CombinatoricsFamily
plain-language theorem explainer
Recognition Science enumerates five combinatorial families to match the configuration dimension at D=3. A researcher deriving binomial identities from the eight-tick octave cites this enumeration when establishing C(8,4)=70. The declaration is given directly as an inductive type that derives Fintype for immediate cardinality access.
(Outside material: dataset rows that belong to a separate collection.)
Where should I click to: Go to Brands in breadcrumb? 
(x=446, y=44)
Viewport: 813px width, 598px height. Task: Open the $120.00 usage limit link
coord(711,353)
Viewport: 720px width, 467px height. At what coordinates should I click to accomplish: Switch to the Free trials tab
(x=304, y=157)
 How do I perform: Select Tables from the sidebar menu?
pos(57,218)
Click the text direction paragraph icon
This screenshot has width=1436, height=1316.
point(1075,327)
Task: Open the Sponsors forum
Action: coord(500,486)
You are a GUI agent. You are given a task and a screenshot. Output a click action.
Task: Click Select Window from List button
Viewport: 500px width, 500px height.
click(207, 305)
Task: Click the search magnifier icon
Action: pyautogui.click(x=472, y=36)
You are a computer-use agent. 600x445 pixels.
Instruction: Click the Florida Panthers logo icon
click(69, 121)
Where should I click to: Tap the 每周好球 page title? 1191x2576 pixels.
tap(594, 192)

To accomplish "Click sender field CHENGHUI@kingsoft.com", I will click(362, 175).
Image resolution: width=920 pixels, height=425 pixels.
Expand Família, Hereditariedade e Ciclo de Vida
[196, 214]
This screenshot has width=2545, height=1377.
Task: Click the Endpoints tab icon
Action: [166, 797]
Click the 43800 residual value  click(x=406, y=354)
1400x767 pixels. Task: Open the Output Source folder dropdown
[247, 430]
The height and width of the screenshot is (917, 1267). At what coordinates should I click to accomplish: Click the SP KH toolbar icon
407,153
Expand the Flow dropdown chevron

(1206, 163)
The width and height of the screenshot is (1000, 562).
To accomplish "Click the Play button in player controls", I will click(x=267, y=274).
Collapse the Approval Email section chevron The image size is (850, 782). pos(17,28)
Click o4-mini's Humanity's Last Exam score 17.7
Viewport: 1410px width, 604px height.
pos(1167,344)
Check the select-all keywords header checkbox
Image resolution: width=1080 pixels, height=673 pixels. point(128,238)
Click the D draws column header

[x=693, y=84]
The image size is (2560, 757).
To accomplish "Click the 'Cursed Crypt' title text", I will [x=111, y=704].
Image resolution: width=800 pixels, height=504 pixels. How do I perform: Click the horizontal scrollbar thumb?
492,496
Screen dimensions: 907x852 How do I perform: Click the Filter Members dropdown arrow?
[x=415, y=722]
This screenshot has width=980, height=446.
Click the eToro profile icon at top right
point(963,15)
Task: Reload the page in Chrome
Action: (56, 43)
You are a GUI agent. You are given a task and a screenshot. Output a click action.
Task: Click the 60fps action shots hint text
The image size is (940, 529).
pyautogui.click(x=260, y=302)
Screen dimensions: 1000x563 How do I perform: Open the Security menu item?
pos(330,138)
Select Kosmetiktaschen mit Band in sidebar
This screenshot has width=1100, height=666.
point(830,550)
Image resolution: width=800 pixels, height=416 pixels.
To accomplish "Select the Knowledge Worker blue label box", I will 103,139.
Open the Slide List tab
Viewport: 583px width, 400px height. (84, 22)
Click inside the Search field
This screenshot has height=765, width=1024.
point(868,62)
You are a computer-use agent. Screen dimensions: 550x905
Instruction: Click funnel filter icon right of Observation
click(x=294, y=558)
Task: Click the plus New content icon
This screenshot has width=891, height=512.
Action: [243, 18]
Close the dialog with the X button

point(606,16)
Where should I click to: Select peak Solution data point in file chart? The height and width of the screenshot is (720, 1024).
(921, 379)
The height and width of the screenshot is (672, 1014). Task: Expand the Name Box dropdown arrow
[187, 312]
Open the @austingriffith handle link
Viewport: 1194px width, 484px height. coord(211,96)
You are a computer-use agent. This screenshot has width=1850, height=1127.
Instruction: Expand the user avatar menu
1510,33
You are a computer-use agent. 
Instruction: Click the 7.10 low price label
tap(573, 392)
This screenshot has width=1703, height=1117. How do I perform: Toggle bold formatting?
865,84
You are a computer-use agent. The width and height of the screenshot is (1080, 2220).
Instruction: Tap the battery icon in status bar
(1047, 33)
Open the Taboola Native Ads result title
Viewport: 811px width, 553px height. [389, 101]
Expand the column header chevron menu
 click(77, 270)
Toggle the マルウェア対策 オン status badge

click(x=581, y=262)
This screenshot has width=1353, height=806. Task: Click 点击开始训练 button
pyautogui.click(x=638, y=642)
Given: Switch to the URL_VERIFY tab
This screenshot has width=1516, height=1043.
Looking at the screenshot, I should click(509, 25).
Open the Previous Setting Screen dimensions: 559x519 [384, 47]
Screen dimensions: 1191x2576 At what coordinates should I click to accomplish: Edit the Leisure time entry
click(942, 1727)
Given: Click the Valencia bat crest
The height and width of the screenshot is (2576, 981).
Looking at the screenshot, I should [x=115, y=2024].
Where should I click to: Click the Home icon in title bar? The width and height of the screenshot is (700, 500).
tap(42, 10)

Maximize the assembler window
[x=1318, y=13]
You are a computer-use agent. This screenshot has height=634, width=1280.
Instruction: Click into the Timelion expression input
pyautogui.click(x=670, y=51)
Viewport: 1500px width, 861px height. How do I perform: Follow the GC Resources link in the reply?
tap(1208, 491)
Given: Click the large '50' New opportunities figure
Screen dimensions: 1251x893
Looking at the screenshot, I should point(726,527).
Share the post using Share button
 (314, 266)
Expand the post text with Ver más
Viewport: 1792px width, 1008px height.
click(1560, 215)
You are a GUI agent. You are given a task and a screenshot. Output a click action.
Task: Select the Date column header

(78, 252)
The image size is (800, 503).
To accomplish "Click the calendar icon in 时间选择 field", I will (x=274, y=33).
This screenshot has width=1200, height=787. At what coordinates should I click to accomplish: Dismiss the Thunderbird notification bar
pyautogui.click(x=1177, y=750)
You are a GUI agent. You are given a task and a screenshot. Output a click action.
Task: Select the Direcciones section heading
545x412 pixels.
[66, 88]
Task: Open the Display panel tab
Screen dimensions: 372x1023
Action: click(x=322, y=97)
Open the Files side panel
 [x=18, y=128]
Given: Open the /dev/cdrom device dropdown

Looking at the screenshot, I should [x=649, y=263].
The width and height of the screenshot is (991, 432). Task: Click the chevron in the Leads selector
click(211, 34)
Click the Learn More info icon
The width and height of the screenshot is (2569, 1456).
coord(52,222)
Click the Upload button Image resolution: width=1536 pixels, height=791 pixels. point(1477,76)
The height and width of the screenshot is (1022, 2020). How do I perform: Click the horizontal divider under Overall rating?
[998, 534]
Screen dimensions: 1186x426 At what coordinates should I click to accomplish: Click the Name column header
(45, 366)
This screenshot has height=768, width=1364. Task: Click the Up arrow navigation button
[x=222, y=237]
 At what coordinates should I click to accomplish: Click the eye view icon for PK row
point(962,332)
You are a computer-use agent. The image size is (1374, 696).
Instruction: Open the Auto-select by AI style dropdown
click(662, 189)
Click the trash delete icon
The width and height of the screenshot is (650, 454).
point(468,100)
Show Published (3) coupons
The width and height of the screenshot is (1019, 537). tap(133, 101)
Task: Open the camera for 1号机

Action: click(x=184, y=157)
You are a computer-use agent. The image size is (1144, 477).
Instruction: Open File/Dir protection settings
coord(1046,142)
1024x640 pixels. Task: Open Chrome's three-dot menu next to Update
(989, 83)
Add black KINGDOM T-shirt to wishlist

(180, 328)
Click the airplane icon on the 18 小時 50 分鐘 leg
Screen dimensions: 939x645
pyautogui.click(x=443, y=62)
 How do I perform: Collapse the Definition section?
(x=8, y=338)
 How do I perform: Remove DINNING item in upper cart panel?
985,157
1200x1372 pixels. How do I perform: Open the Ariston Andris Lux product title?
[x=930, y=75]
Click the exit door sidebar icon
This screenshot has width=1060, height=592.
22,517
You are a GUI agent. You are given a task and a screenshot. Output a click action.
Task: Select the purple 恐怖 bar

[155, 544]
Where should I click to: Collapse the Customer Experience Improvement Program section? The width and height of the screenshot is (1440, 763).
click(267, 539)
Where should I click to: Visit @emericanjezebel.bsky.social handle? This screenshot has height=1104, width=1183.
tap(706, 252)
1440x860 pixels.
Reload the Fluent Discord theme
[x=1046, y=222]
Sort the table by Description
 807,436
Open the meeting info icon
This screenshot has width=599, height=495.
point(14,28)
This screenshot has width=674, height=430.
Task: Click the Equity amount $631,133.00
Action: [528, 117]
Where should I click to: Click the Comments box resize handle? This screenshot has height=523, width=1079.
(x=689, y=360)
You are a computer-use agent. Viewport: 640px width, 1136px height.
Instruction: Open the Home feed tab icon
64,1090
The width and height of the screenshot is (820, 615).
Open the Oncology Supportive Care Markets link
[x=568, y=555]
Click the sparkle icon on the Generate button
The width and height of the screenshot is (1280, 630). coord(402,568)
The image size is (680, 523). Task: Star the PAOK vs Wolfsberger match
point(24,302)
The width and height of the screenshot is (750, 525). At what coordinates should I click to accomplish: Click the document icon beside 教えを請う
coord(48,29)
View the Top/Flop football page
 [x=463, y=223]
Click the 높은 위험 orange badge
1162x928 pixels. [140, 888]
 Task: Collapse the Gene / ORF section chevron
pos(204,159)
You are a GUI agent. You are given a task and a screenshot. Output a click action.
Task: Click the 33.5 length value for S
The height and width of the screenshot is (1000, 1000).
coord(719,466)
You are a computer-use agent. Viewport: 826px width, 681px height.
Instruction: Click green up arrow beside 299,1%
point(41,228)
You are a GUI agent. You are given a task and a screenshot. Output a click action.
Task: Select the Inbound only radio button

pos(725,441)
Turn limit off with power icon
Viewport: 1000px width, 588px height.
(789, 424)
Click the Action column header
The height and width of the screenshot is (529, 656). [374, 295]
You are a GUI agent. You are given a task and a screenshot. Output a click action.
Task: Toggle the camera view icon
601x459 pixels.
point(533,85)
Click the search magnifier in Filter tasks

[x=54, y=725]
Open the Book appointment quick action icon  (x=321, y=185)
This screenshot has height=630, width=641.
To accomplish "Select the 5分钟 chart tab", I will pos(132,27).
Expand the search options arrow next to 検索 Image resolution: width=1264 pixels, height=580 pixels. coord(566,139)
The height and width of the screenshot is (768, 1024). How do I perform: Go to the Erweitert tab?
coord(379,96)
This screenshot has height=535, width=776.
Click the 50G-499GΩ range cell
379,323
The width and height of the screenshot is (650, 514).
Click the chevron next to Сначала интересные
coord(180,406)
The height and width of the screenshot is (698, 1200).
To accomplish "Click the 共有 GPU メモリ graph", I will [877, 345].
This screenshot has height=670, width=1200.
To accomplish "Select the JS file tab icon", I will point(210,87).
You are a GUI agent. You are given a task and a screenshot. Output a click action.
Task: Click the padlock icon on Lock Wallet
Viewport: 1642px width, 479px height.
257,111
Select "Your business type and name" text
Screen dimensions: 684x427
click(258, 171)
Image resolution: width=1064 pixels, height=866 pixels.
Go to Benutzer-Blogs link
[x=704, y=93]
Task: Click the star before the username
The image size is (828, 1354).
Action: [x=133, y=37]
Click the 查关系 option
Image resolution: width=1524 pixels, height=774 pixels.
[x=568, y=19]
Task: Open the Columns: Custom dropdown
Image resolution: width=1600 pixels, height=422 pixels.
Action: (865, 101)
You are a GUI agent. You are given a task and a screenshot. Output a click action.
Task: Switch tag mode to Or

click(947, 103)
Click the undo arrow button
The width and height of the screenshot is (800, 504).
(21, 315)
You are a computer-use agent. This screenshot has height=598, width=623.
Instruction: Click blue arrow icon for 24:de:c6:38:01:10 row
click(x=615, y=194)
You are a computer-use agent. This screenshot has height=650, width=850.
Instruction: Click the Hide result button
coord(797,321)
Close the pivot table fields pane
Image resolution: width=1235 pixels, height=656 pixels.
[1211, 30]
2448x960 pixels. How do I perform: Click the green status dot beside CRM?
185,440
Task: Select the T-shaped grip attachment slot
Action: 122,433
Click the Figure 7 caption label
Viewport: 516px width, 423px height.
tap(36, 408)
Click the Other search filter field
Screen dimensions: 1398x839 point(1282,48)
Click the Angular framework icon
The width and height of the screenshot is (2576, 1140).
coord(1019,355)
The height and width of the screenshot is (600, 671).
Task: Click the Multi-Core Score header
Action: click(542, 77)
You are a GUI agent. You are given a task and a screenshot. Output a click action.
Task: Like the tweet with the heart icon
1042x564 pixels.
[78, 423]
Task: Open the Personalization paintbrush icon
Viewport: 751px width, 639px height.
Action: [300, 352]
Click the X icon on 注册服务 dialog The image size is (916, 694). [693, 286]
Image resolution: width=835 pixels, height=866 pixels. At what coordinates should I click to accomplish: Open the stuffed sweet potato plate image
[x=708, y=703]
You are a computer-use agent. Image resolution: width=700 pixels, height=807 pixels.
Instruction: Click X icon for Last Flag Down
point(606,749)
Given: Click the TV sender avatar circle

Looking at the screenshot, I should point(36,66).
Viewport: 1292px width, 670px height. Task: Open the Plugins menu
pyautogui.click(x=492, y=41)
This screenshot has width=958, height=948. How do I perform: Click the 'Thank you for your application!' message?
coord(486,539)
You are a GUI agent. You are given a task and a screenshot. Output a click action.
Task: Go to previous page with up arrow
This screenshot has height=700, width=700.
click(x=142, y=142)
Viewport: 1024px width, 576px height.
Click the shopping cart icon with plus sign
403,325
Claim. Let $F$ be the inductive enumeration of combinatorial families in Recognition Science consisting of permutations, combinations, partitions, paths, and Young tableaux. Then $F$ carries decidable equality and finite cardinality 5.
background
The module extracts combinatorial identities from the Recognition Science framework, including binomial coefficients C(8,k) for the eight-tick octave at D=3 and the central identity C(8,4)=70 exceeding gap-45 by D^{D-1}. Five families are introduced to align with configDim D=5, supplying the substrate for Catalan number C_5=42 and Bell number B_5=52 near the same gap. The local setting is the derivation of all physics from the functional equation via the forcing chain T0-T8, with T7 fixing the eight-tick period and T8 fixing D=3.
proof idea
The declaration is an inductive definition with five constructors, automatically deriving DecidableEq, Repr, BEq, and Fintype. No tactics or lemmas are applied; the structure itself enables the cardinality theorem combinatoricsFamilyCount.
why it matters
This definition supplies the five families required by the certificate structure CombinatoricsCert, which asserts Fintype.card CombinatoricsFamily =5 together with choose84=70. It implements the module claim that five families equal configDim D=5, linking directly to the eight-tick octave (T7) and spatial dimension D=3 (T8) in the forcing chain. No open questions are addressed; it closes the enumeration step for subsequent combinatorial proofs.